> **TEXT BLOCK**:

┌────────

Vuelta Femenina 2024: what it taught us about how the Tour de France Femmes will be raced

Vuelta Femenina 2024: what it taught us about how the Tour de France Femmes will be raced

While Demi Vollering expectedly ran away with the general classification, there were signs that emerging riders may be able to provide a significant challenge to her come August

Photos: Unipublic/Cxcling/Alex Berasategi Words: Chris Marshall-Bell

Come the end, there really shouldn’t have been any doubts about the final outcome at the Vuelta Femenina: despite her winless spring, Demi Vollering turned up and put on the show that was expected of her. In winning the season’s first Grand Tour by a margin of almost two minutes, the Dutchwoman reasserted her position as the standout GC rider in the women’s peloton, setting herself up for a successful defence of her Tour de France Femmes crown in three months.

Vollering’s win on stage five, courtesy of a powerful, seated attack inside the final kilometre, was merely the precursor to her win on stage eight at Valdesquí, two triumphs that not only underlined her status as the best and most consistent climber around right now, but a rider without a serious sparring partner.

By the time the Tour comes around – which starts in her home country immediately after the culmination of the Olympic Games – she will be the only rider who fans, pundits and riders alike will be predicting to win yellow, such is her stage racing dominance in the past year.

Demi Vollering

But bike racing has a funny habit of disposing of champions-elect and favourites falling by the wayside, and if there is one new lesson to take away from the Vuelta, it’s not Vollering’s stranglehold on the race, but the performance from Évita Muzic of FDJ-Suez.

Muzic, soon to turn 25, has been on the scene for a few years now and regularly finishes in the top 10 of most stage races. Yet it was her panache and results in Spain this past week, most notably beating Vollering to victory on stage six and being the champion’s closest challenger on the final stage in Madrid, which have most impressed and got people talking about her.

└────────

> **GIVEN INFORMATION**:
┌────────

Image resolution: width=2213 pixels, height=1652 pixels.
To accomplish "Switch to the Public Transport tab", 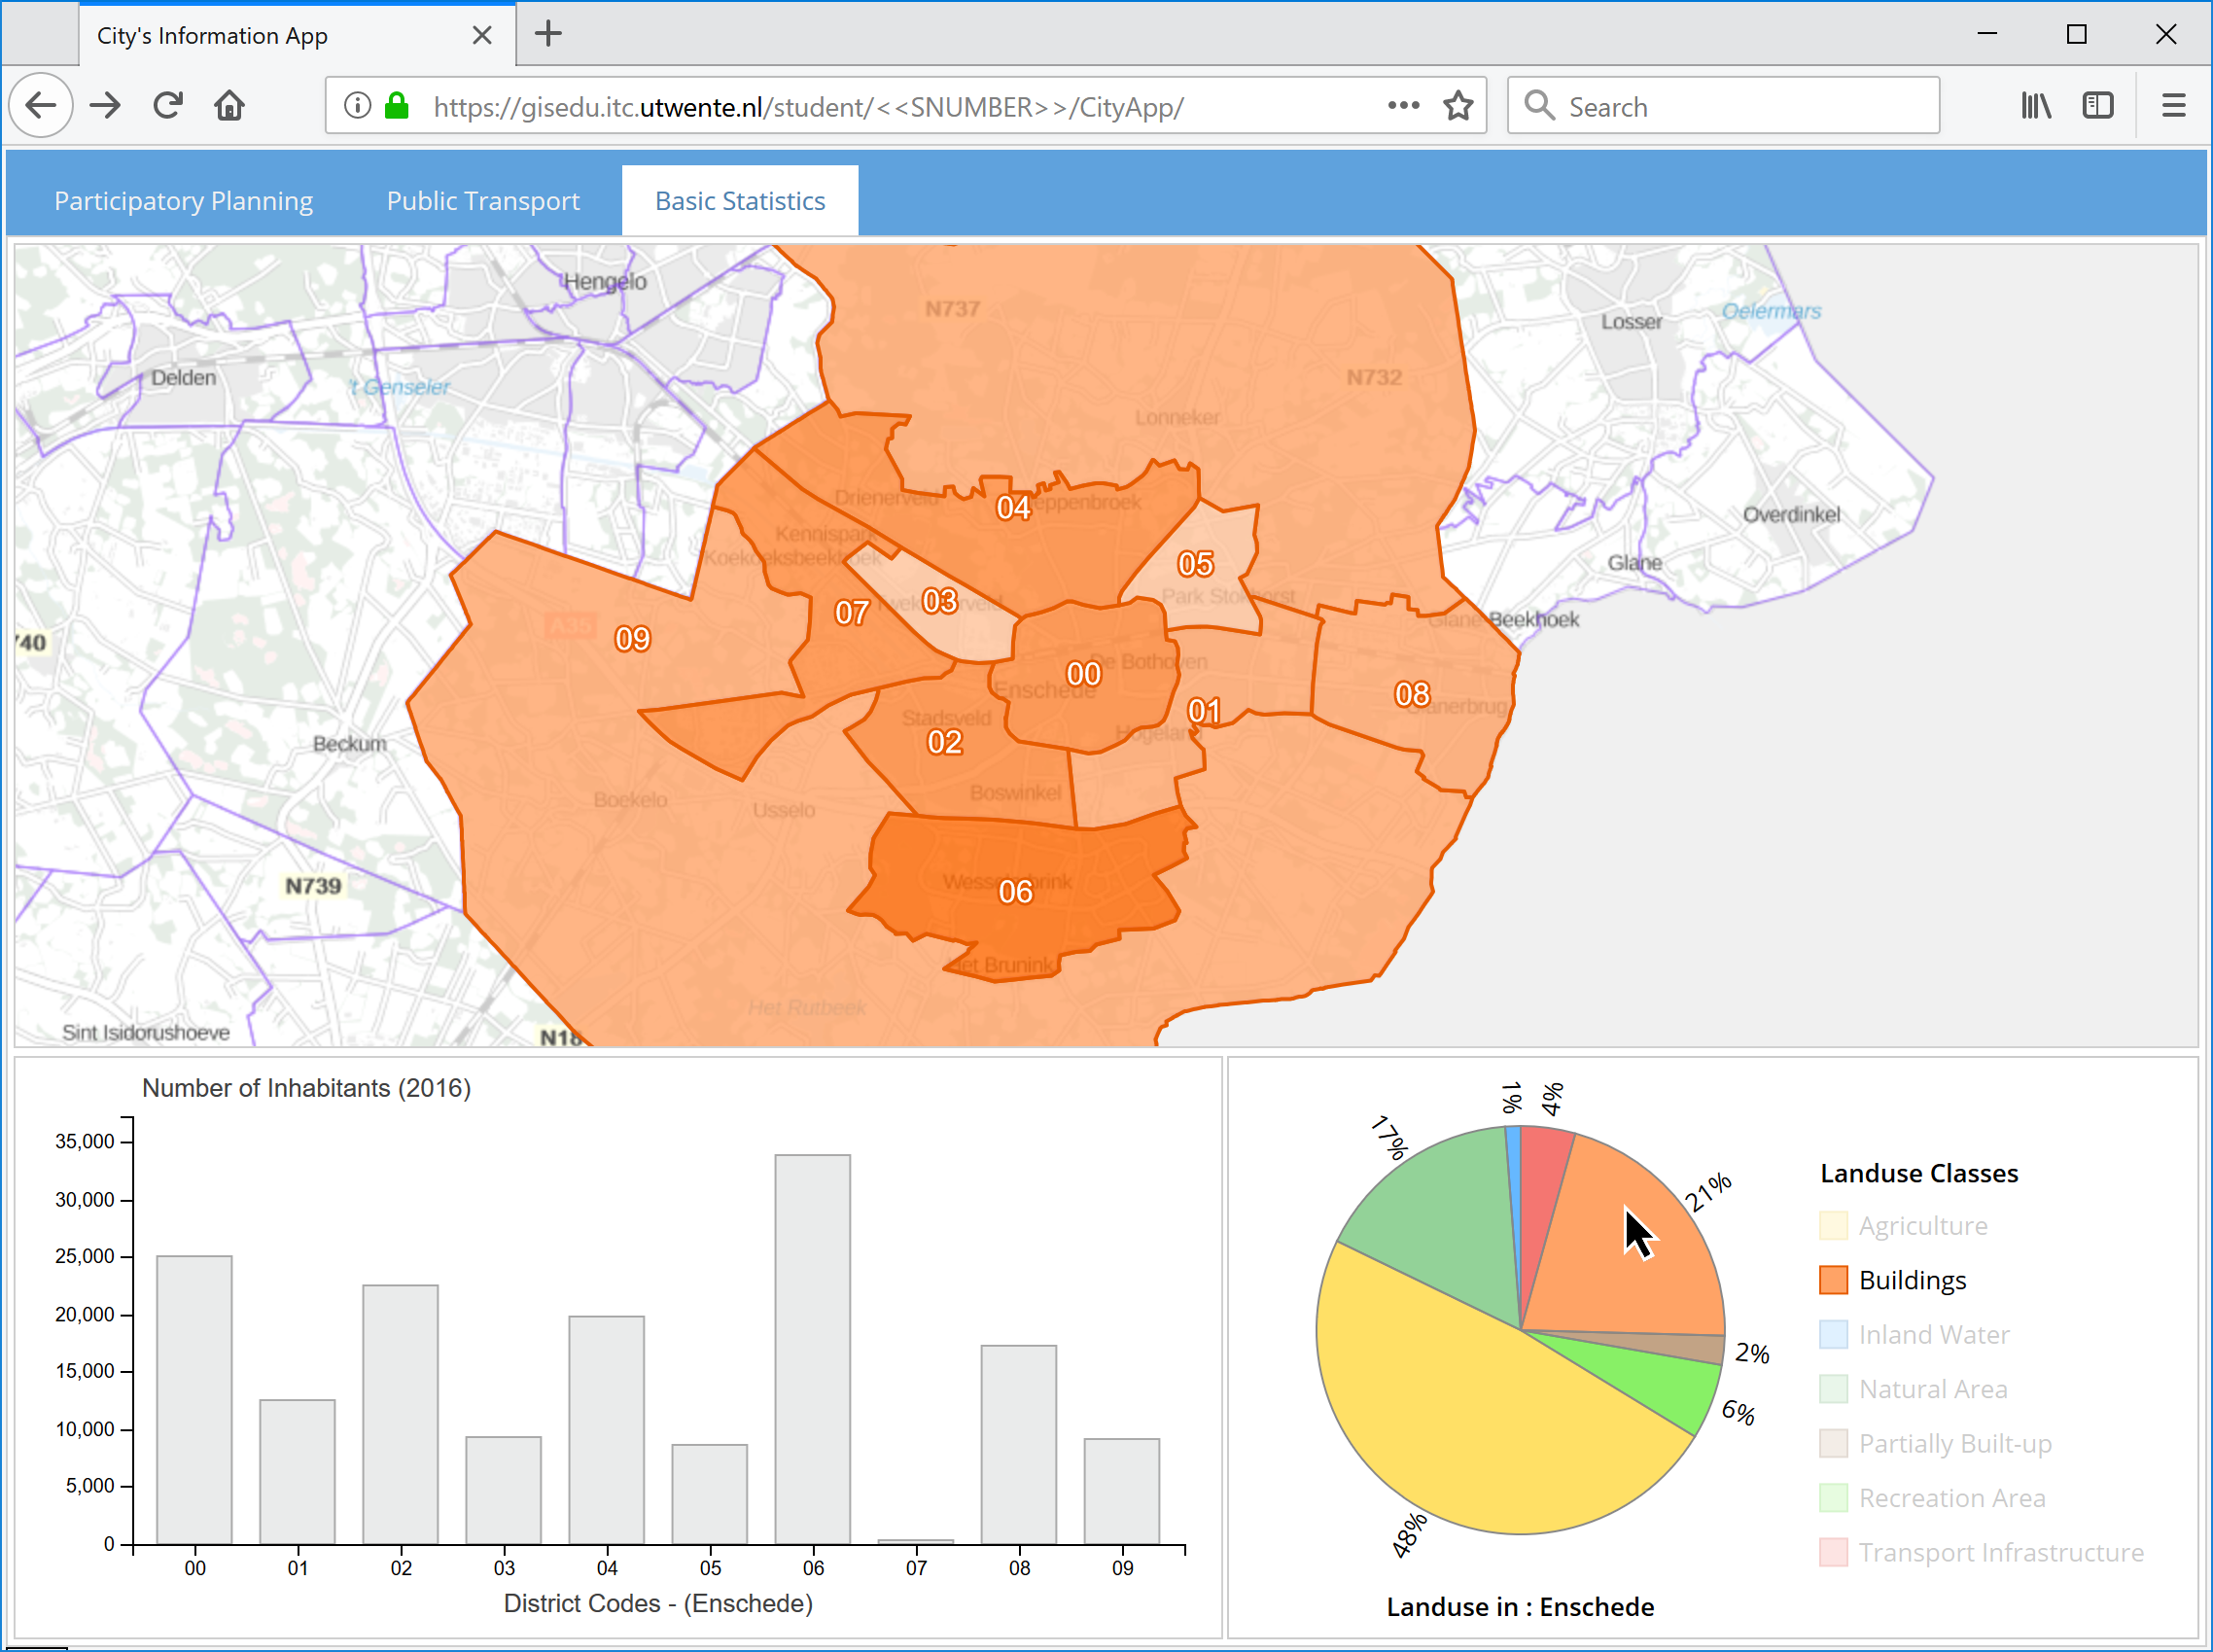I will point(483,201).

└────────

> **DIRECTIONS**:
1 > Do these statements agree with the Vuelta Femenina article? Answer yes or no for each and quote the deciding words. (a) Vollering won the Vuelta Femenina by almost two minutes. (b) Vollering won stage six. (c) The Tour de France Femmes starts before the Olympic Games.
2 > According to the Vuelta Femenina article, which team does Évita Muzic ride for?
3 > Reproduce word for word the part of the Vuelta Femenina article that begins at "While Demi Vollering" and ends after "in three months.".

> **WRITTEN RESPONSES**:
1 >
(a) Yes: "by a margin of almost two minutes"
(b) No: "most notably beating Vollering to victory on stage six"
(c) No: "immediately after the culmination of the Olympic Games"

2 > FDJ-Suez.

3 >
While Demi Vollering expectedly ran away with the general classification, there were signs that emerging riders may be able to provide a significant challenge to her come August

Photos: Unipublic/Cxcling/Alex Berasategi Words: Chris Marshall-Bell

Come the end, there really shouldn’t have been any doubts about the final outcome at the Vuelta Femenina: despite her winless spring, Demi Vollering turned up and put on the show that was expected of her. In winning the season’s first Grand Tour by a margin of almost two minutes, the Dutchwoman reasserted her position as the standout GC rider in the women’s peloton, setting herself up for a successful defence of her Tour de France Femmes crown in three months.